**EXERCISE**:
Identify and copy all lines of the material where the string "button" is found.

**INFORMATION SHOWN**:
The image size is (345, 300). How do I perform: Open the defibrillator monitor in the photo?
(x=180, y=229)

---

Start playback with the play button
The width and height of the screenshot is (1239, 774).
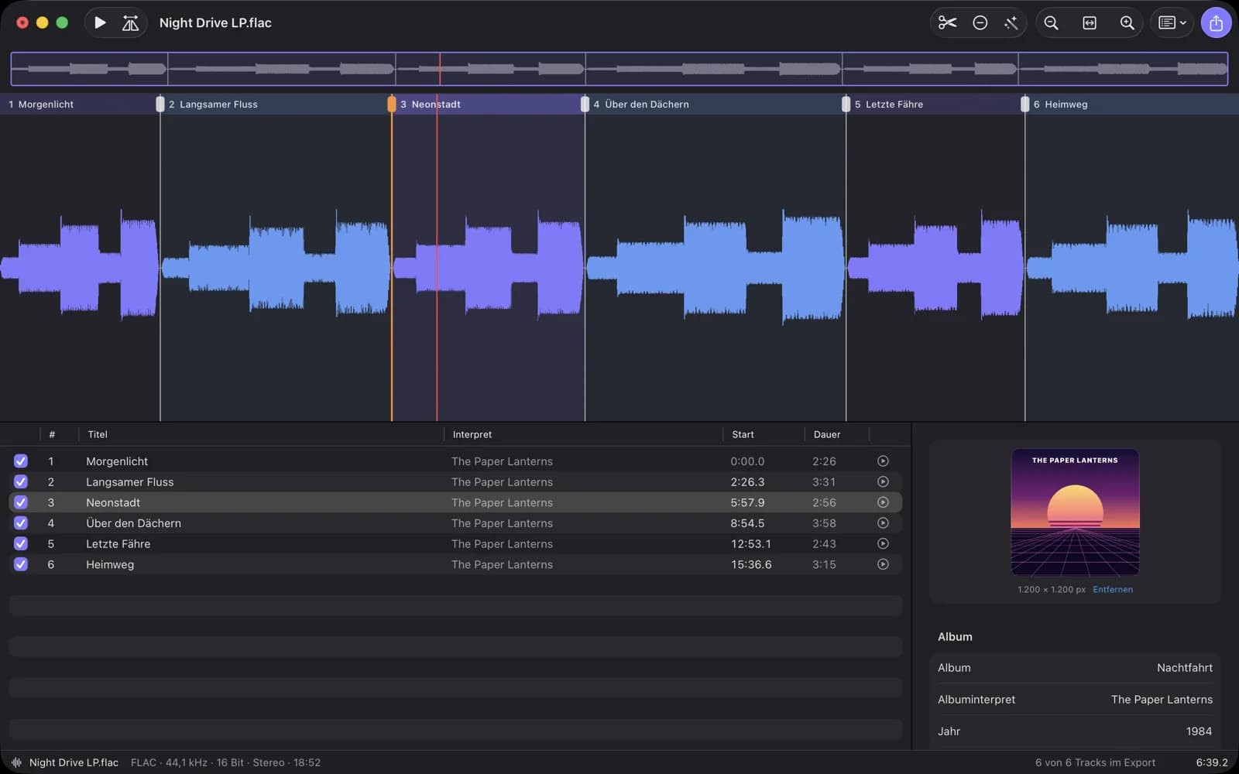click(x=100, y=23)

==

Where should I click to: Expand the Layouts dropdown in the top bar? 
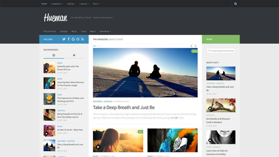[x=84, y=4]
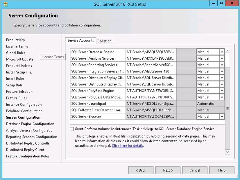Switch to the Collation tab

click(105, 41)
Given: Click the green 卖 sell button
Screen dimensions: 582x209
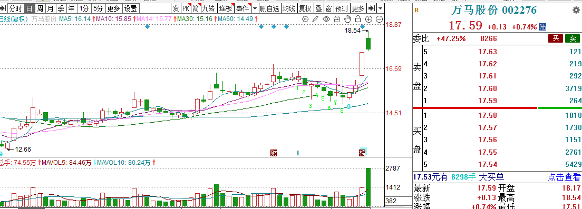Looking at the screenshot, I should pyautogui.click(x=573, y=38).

**TASK OUTPUT**:
Start playback with the play button
Given: Click the green 卖 sell button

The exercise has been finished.